Right of Medical Conscience to Go to Court
In Louisiana, a nurse who was demoted for refusing to participate in dispensing the morning after pill due to religious objections, has won the right from the state supreme court to sue her former employer for religious discrimination. From the story:
The Louisiana Supreme Court has declined to hear a hospital's appeal in a case brought by a nurse who claims she was demoted after she refused to dispense the "morning-after" pill. A state judge refused in 2007 to throw out Toni Lemly's lawsuit against St. Tammany Parish Hospital. The hospital appealed, but the Supreme Court declined Friday to review the judge's ruling.I think the key to this case is that the hospital changed Lemly's job description from working in wellness--which is consistent with a pro life religious belief--to forcing her into a position for which she had never signed on, thereby requiring her to choose between her beliefs and her work.
The hospital hired Lemly in 2003 to work in its Community Wellness Center. Several months later, the hospital contracted with the state to provide counseling to patients about emergency contraception. The hospital offered Lemly a part-time position after she objected to distributing the morning-after pill, but she turned down the offer and sued, alleging religious discrimination. A lawyer for Lemly says the Supreme Court's decision clears the way for a trial.
This occurred back in 2005 before the Bush conscience clause was in effect. Today, this nurse would be protected. Tomorrow, when and if Obama actually revokes the Bush policy, who knows?
If we are going to live in a morally and culturally polyglot society, people like Lemly will have to be reasonably accommodated. Otherwise, many good medical professionals will be driven out of medicine--as some have already called for--and many institutions may close. Surely, we can all just get along?


4 Comments:
I hope she wins her case. The usual arguments will abound - what's next, a heart surgeon refusing to perform heart surgery? - ignoring the plain fact that heart surgery does not involve any kind of violation of conscience.
Bush's conscience regulations were mechanisms to make sure existing laws were enforced. Those laws won't disappear if the Obama administration rescinds the conscience regs. They'll have to rescind the laws. You can bet they are working on that.
I'm sure the regs were promulgated because all over the country, county health departments etc. are refusing to hire people who "aren't comfortable with" referring for abortions. Bush's regulations would have put those bureaucrats (and their potential hires) on notice that they couldn't do this anymore. The laws will still be there, but no one will notice, and they won't be enforced if the regulations are rescinded. What has been going on since Roe will continue, or get worse if the laws are rescinded.
I teach a medical model of natural family planning. My conscience and professional ethics won't allow me to even refer for contraception. Do you think that I would ever be hired by a county health department to provide such a service? Fat chance. Fat chance that I would ever get a government grant to teach poor people (who have been the ones most victimized by the degradation of the culture).

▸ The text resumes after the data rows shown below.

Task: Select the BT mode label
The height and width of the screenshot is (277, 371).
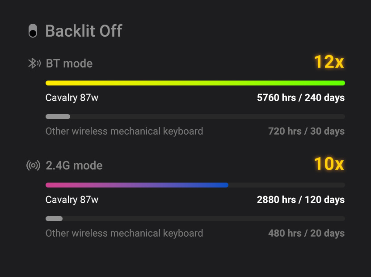Action: (x=69, y=64)
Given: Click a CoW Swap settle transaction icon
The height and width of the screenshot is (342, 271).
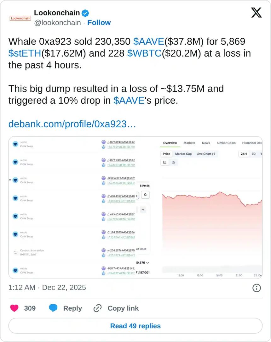Looking at the screenshot, I should (x=15, y=144).
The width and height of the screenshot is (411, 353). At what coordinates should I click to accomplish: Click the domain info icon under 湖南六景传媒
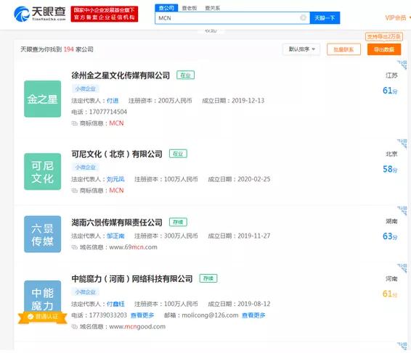click(x=75, y=247)
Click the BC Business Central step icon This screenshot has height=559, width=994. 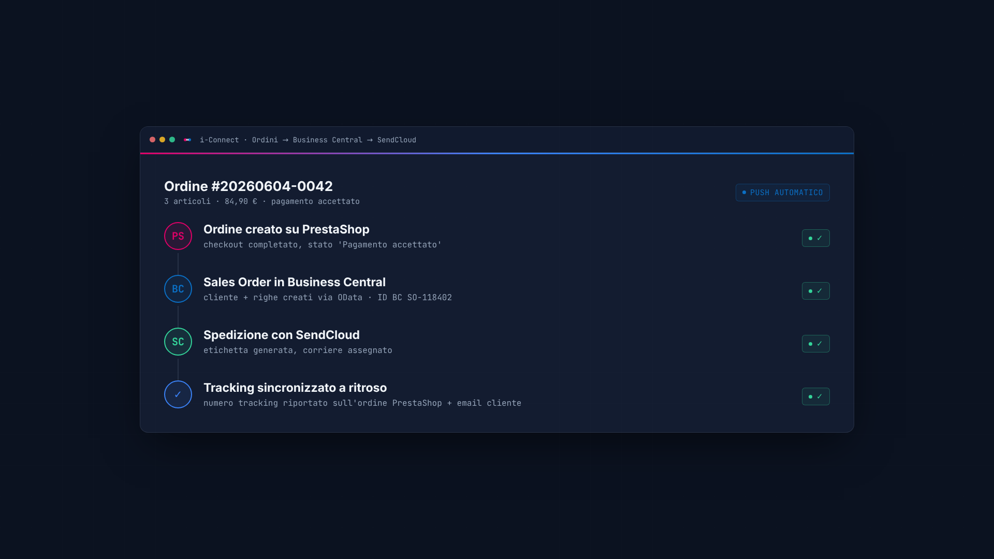point(178,289)
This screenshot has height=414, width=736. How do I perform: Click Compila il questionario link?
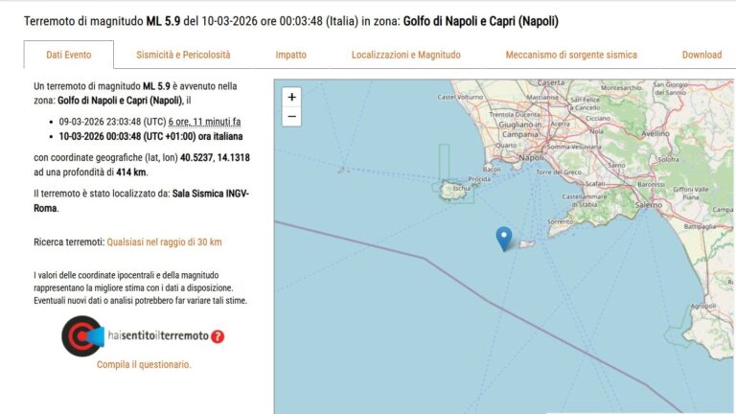(x=144, y=364)
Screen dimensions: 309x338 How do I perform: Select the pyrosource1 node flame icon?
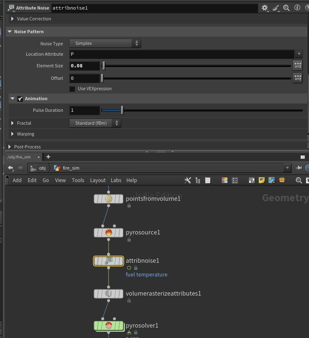tap(108, 232)
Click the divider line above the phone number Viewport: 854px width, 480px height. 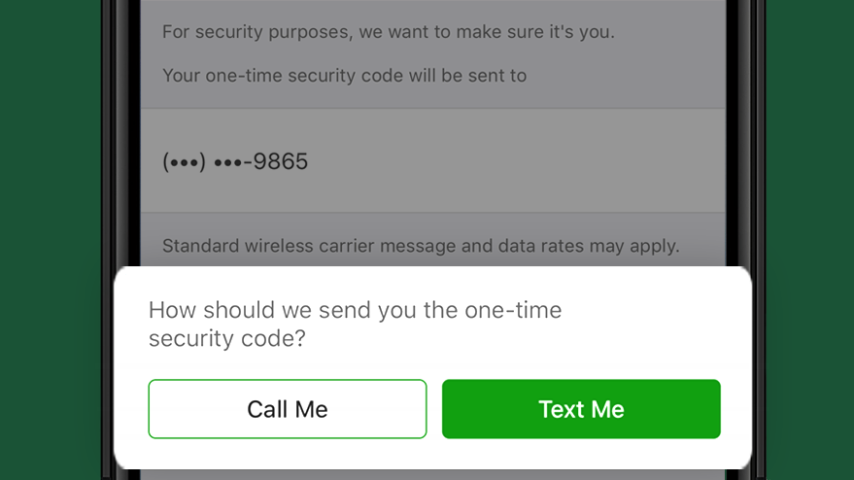point(433,109)
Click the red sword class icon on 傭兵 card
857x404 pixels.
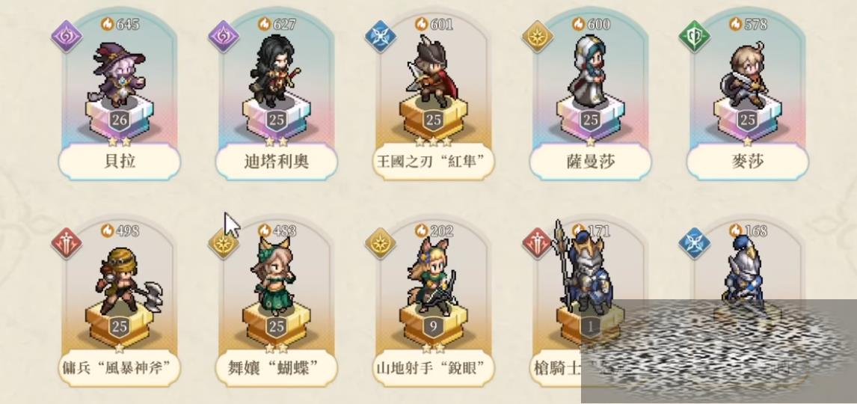(x=67, y=243)
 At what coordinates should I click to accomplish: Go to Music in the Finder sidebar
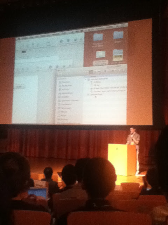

Who's behind all this? Free will and our chosing wrong. Our ancestors in the garden chose to believe the lie that violating the Creator's rules would actually make them god-like. You think those embryo-murdering IVF and ESCR researchers might have a bit of a God-complex? Duh. Our dear Fuhrers, Margaret Sanger and Alfred Kinsey were in bed with the Rockefellers etc. There is probably a cabal going on - with a goal of dumbing down the public (which isn't so hard once they jettison a belief in objective truth and Higher Authority) so they will think they are being open-minded or enlightened when they violate human rights and nature. You don't have to be a conspiracy-nut to acknowledge that we are being manipulated into a one-world economic system right now.
Right -- diversity is desireable, only depending on which aspects of it...
A doctor I know would like to be hired in a hospital ER. He has a bona fide MD degree, is a practicing Native American shaman, and believes he can stop bleeding by burning sagebrush and shaking a rattle over a trauma victim. This his his sincerely-held religious belief. He's having trouble getting a job. I think the Bush Administration's conscience law should protect him, don't you?